Was muss also an Voraussetzungen geschaffen werden, um solches zu erreichen? Was ist notwendig an materieller Infrastruktur und finanzieller Ausstattung? Genauso wichtig sind aber auch die Haltung und die Bereitschaft, sich auf diese Begegnungen mit dem jeweils Fremden voll und ganz einzulassen. GastgeberInnen haben angemessene Wohnund Arbeitsmöglichkeiten bereitzustellen. Es ist für eine umfassende Betreuung der Gäste zu sorgen – die Qualität eines Residence-Programmes steht und fällt nicht mit der Höhe des Stipendiums, sondern mit der Qualität der Betreuung (wobei damit nicht die Notwendigkeit eines Stipendiums klein geredet werden soll). 
Die eingeladenen KünstlerInnen müssen die Möglichkeit haben, ihre Arbeiten zu präsentieren und öffentlich zu machen, es braucht Unterstützung bei der Kontaktsuche und der persönlichen Vernetzungsarbeit. 
Für die Anerkennung eines Residence-Programmes sind Ausschreibung, aber auch ein transparentes Auswahlverfahren unerlässlich.
Aber auch die KünstlerInnen haben ihren Beitrag zu leisten – nicht jedes Residence-Programm ist (selbst wenn der Ort verführerisch sein mag und schon immer besucht werden wollte) das richtige.

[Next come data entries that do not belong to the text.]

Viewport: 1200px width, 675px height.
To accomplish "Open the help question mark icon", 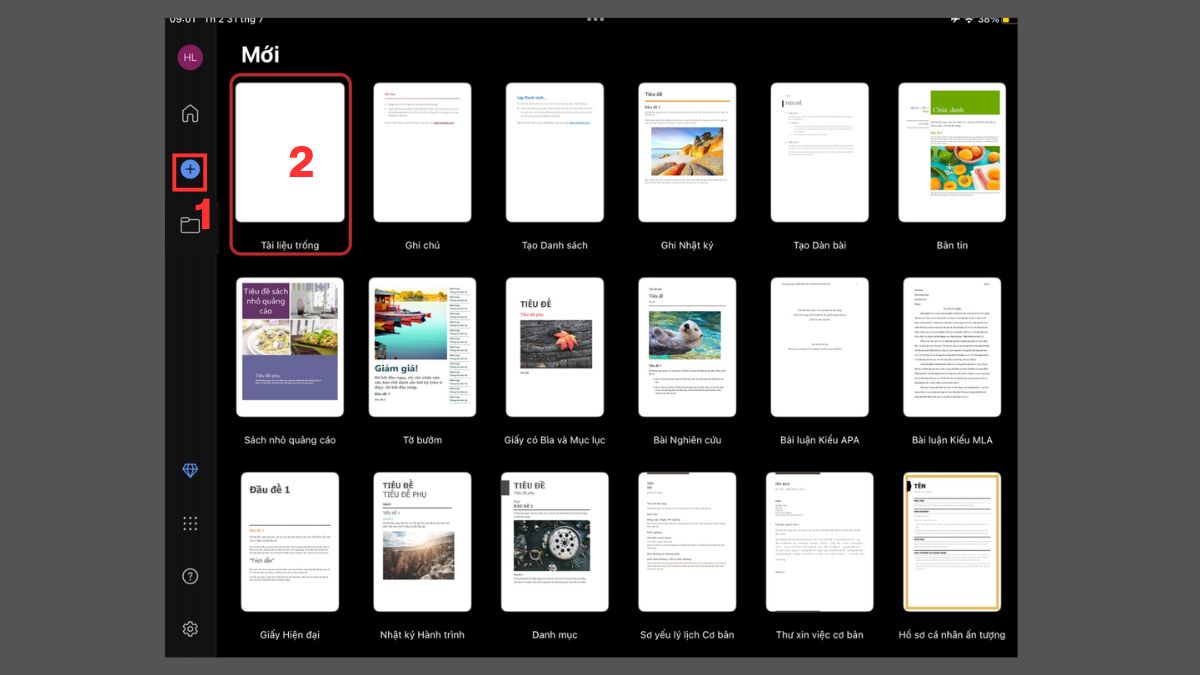I will (190, 576).
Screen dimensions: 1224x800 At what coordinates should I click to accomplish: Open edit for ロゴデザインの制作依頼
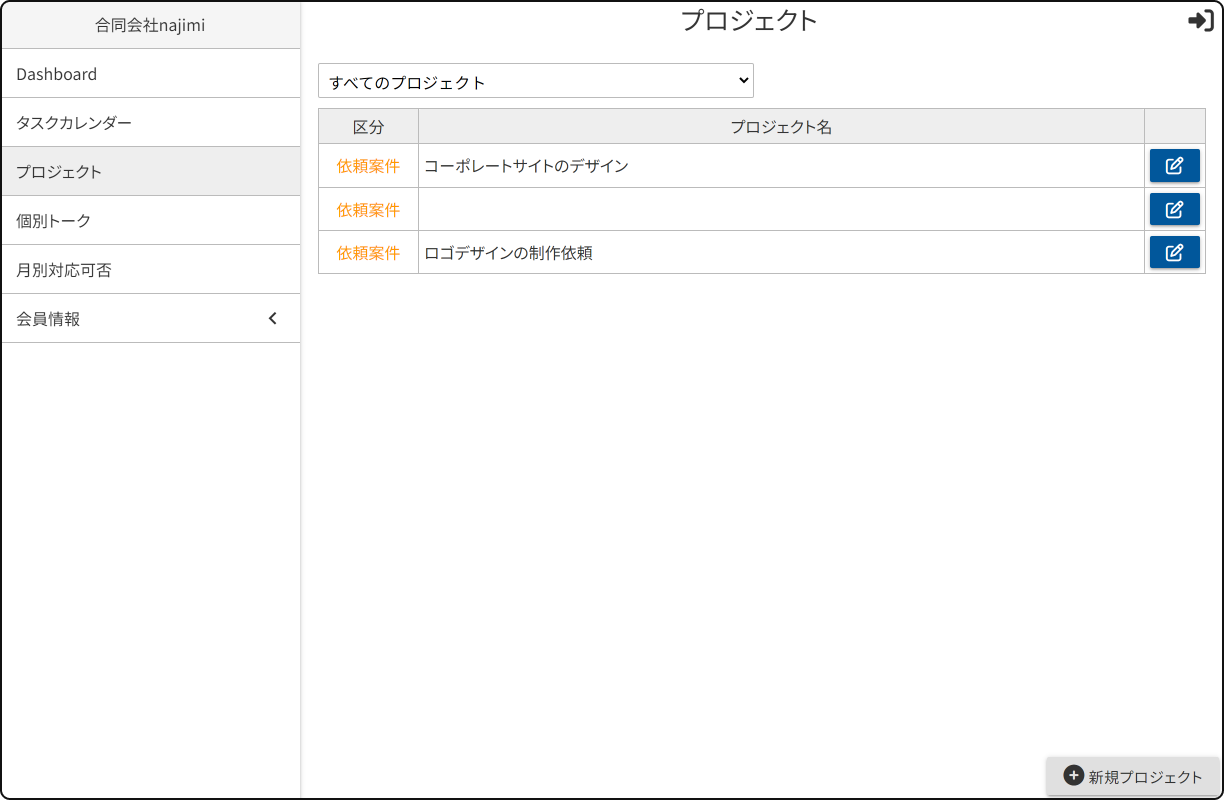click(x=1174, y=253)
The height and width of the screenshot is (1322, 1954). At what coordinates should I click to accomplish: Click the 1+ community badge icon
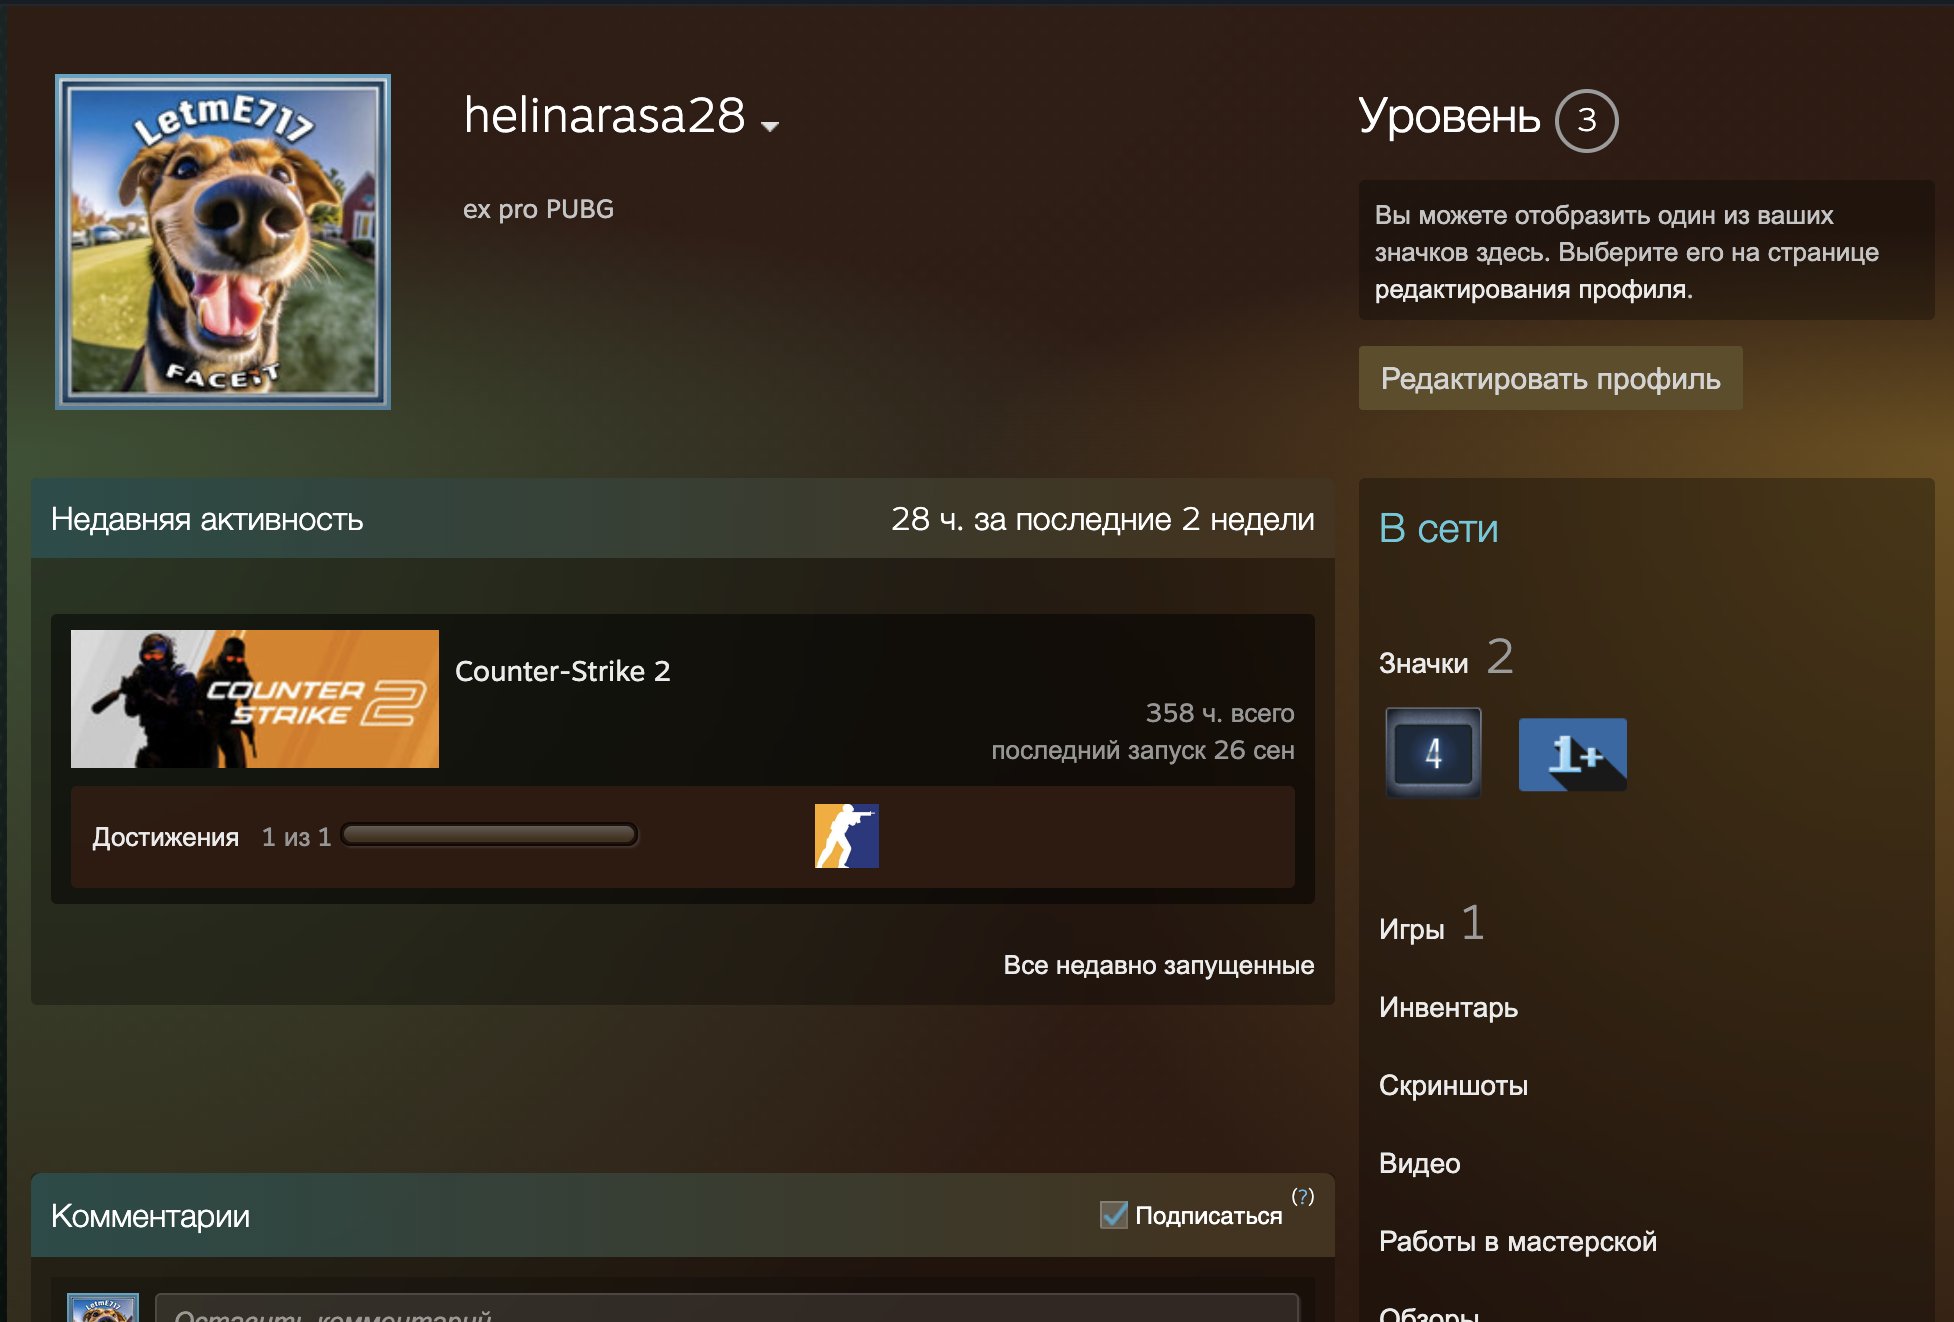1572,754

Es gilt vorab zu prüfen, was geboten wird und was nicht, es gilt genauso zu prüfen, was ich bereit bin einzubringen in diesen Dialog. Residence-Programme bedeuten für alle Beteiligten Beziehungsarbeit. Blauäugig also sollte man in keines dieser Programme stolpern, je besser vorbereitet man in eine Residency geht, umso erfolgreicher wird diese sein. Artist-in-Residence-Programme sind ein interessanter und nicht zu unterschätzendes kulturpolitisches Instrument. Die Bandbreite ist unendlich groß, und für jeden Standort lassen sich interessante Angebote entwickeln. Residence-Programme müssen ernst genommen und mit Seriosität und großer Umsicht betrieben werden, ein Residence-Programm darf nicht zu einer kulturtouristischen Maßnahme verkommen und darf nicht mit einer Art von Standortwerbung verwechselt werden.